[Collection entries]
/---
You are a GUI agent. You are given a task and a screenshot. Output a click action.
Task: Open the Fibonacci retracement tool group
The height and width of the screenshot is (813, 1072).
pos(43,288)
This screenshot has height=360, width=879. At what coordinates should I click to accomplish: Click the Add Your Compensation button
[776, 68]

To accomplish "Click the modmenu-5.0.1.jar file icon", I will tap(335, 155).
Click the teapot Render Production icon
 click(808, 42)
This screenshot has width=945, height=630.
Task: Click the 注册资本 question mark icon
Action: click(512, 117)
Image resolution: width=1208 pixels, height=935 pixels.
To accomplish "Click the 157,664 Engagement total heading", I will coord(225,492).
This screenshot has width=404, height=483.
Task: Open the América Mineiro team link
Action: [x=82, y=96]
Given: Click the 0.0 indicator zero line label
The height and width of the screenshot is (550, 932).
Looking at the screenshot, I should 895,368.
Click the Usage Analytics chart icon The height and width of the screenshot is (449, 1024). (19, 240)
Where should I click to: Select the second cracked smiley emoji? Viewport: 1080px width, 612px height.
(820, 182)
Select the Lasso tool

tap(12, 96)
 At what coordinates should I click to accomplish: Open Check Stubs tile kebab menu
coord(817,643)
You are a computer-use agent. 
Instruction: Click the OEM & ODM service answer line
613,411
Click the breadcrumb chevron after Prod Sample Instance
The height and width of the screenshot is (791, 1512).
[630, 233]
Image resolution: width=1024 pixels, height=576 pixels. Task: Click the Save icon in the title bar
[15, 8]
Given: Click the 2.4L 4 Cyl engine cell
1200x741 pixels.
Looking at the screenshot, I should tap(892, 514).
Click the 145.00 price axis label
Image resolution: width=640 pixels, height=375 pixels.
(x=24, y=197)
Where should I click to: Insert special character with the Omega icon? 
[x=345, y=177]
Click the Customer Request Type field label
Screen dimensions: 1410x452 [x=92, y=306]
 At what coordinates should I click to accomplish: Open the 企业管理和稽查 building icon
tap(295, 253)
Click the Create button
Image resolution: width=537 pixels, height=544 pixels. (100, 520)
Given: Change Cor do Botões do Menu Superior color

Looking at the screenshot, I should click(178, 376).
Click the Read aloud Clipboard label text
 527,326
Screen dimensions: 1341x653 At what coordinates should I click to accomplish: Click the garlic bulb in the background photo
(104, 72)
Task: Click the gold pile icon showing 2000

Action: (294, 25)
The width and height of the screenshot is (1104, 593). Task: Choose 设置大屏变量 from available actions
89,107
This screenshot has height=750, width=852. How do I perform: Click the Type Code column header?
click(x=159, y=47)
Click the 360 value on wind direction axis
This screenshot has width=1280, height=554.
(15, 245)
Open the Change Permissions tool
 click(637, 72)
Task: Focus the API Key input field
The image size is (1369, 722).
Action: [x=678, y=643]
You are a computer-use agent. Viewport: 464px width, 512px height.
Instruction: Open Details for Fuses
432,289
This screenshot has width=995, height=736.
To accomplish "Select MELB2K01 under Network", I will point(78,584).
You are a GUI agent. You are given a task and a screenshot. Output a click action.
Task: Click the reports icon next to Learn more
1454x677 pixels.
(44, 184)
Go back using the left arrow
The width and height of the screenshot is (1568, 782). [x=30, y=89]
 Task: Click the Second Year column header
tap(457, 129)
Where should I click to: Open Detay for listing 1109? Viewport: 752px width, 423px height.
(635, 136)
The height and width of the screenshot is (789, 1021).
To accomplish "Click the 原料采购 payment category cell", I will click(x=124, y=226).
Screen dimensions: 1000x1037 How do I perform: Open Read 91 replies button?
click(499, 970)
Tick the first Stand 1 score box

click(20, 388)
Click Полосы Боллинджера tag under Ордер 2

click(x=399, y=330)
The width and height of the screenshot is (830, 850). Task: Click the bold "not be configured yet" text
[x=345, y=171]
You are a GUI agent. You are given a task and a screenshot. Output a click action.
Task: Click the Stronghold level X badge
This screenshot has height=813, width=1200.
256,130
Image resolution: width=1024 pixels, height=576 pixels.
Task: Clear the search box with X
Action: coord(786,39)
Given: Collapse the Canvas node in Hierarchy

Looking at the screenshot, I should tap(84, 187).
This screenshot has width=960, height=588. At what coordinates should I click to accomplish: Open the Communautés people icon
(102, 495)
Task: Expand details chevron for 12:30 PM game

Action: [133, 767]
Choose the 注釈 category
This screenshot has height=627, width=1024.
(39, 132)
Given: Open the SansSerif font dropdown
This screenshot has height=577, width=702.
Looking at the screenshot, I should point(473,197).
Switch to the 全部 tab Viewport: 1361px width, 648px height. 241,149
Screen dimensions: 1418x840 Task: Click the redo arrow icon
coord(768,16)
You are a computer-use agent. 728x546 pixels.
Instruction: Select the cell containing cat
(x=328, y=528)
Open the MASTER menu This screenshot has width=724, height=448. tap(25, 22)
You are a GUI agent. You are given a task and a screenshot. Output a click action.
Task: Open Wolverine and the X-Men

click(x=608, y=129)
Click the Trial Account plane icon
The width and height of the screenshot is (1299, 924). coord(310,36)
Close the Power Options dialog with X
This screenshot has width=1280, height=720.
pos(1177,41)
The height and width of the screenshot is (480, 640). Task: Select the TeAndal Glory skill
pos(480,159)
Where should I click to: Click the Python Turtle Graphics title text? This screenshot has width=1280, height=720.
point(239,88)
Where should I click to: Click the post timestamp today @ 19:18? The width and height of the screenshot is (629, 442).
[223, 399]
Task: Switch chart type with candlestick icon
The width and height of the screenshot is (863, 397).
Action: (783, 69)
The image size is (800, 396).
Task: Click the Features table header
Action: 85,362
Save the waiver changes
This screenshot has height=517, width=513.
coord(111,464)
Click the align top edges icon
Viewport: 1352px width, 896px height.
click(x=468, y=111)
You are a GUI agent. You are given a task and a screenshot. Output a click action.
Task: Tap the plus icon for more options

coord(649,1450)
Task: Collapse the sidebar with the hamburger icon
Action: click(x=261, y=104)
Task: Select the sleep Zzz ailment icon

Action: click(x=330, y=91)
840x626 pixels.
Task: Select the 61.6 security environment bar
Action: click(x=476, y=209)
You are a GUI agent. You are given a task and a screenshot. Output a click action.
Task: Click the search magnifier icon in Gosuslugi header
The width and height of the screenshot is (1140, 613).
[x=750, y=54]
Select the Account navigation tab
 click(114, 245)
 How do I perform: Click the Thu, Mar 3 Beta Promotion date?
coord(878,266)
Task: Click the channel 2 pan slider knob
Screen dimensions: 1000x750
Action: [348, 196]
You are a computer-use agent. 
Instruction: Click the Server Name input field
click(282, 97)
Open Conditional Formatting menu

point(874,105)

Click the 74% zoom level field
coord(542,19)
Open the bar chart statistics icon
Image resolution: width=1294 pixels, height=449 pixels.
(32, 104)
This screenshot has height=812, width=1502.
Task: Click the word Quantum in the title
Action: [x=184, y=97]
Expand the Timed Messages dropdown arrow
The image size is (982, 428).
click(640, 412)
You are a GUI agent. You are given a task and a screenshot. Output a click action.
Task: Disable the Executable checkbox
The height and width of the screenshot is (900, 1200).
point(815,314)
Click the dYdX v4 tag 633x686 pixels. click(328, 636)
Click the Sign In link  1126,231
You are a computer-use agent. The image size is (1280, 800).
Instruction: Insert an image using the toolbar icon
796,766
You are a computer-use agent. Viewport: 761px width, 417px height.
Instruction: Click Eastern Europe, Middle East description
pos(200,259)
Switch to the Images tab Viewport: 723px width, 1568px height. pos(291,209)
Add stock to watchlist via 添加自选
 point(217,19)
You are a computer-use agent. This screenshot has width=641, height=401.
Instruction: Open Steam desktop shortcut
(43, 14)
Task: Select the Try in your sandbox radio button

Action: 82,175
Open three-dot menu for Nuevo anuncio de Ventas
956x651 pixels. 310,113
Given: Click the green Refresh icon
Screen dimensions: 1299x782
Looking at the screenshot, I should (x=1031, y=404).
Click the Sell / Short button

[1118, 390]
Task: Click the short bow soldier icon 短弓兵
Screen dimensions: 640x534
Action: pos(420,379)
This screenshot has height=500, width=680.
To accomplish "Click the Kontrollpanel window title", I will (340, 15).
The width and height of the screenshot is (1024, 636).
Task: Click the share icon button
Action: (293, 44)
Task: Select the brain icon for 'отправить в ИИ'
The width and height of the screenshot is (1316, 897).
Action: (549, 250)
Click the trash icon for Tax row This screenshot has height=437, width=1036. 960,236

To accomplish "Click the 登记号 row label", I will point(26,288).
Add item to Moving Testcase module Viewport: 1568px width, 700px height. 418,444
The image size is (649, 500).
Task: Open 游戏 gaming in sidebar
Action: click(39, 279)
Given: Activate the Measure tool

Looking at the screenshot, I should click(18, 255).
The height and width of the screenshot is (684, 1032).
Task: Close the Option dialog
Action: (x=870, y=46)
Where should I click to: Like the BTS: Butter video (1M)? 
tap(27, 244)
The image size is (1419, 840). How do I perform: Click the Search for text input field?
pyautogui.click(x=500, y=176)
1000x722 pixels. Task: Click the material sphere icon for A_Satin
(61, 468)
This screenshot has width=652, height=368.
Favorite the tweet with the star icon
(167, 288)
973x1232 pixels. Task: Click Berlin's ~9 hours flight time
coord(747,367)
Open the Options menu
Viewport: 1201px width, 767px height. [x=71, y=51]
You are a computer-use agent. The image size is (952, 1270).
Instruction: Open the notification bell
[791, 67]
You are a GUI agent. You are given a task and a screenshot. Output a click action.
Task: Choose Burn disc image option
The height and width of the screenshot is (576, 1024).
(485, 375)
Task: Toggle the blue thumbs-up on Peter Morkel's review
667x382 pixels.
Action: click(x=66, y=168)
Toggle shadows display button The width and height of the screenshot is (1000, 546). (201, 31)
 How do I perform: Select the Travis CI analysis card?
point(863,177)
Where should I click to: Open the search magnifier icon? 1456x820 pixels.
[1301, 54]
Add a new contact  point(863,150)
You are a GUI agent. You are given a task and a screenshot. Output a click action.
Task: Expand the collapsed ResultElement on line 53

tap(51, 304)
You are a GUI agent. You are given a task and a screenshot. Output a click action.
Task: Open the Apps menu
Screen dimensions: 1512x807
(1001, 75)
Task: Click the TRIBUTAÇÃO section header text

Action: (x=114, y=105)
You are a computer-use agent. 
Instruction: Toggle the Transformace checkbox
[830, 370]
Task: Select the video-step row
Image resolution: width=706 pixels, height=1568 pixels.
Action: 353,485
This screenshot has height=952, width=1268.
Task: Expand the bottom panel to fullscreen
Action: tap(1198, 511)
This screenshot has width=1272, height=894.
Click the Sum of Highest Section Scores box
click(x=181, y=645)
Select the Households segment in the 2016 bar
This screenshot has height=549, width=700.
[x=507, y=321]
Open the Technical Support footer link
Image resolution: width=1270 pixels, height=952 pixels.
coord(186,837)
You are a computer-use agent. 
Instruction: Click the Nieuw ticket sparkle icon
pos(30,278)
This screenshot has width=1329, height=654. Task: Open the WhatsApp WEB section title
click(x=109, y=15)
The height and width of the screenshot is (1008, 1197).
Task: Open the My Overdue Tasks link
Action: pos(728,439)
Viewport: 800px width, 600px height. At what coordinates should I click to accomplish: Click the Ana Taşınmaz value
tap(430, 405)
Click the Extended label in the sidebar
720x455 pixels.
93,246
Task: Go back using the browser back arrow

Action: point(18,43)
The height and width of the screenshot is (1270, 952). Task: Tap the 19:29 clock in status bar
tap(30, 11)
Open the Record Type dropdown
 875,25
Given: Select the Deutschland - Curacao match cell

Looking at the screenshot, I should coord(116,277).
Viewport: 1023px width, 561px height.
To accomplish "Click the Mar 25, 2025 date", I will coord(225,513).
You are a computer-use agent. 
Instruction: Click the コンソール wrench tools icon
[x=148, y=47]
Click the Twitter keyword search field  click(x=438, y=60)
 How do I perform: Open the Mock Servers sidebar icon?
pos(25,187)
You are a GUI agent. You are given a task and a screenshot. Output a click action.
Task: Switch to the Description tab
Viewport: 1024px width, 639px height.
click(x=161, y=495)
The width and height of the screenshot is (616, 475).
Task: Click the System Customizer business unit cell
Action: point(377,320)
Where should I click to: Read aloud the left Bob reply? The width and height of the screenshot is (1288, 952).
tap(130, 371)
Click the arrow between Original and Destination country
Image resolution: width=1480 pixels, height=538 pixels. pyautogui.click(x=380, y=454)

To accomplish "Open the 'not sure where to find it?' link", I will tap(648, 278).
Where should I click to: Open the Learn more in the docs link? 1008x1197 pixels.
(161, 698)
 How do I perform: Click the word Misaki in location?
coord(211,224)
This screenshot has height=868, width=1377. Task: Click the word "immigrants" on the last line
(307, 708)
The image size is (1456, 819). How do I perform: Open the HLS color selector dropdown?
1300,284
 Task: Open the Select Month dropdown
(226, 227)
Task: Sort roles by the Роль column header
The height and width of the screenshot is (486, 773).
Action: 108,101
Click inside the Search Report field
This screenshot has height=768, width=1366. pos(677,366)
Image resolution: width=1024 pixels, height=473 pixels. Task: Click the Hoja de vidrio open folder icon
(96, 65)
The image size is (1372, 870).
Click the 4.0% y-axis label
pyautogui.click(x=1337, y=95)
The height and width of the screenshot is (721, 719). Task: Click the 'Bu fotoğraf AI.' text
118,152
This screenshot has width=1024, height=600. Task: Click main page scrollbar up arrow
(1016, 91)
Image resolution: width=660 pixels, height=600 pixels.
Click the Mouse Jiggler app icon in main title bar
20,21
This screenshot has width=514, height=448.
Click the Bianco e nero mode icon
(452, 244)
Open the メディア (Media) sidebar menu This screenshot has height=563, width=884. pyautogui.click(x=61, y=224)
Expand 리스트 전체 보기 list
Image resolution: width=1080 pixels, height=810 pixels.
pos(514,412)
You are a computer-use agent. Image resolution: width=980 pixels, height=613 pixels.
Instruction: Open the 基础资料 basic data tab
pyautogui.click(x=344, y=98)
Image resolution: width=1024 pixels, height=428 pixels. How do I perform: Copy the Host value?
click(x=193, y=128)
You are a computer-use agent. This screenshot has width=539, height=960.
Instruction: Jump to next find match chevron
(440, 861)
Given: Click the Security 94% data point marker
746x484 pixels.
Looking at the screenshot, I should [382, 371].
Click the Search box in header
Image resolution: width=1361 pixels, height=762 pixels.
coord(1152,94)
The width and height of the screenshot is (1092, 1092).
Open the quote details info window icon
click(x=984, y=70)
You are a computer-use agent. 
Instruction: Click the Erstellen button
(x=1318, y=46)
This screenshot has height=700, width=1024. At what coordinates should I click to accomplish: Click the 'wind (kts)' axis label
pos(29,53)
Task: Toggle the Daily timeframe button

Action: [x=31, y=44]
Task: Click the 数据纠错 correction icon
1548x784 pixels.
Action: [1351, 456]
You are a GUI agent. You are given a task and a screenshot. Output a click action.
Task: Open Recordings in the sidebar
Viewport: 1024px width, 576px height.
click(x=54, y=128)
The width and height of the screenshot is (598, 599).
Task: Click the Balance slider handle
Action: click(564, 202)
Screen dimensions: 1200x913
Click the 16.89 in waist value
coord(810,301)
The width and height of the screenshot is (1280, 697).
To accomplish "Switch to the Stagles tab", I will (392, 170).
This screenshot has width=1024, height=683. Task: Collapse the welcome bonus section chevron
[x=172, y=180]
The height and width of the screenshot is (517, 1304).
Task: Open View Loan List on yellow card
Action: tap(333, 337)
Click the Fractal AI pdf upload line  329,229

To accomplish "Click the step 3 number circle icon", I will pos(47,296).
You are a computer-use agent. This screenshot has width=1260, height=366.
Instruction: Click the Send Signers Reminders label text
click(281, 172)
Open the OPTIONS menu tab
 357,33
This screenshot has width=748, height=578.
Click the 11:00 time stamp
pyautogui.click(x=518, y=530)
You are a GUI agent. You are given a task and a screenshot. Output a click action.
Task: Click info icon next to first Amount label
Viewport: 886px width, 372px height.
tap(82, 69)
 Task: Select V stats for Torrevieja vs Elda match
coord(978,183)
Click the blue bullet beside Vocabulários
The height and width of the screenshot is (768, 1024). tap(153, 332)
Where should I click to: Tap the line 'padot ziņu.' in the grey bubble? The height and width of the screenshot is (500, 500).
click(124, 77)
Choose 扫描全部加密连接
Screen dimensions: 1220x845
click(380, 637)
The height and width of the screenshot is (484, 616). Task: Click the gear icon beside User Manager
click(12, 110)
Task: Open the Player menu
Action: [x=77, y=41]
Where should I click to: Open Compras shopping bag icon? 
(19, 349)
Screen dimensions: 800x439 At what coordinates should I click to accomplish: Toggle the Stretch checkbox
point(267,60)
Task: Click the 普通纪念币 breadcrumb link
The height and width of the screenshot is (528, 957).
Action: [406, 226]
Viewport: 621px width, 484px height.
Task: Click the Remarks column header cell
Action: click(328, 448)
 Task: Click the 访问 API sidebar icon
\---
TO DO:
All of the lines above that carry the string "step" need to be found and copied.

ANSWER AREA:
Task: Select the video-step row
To accomplish "Click the step 3 number circle icon", I will pos(47,296).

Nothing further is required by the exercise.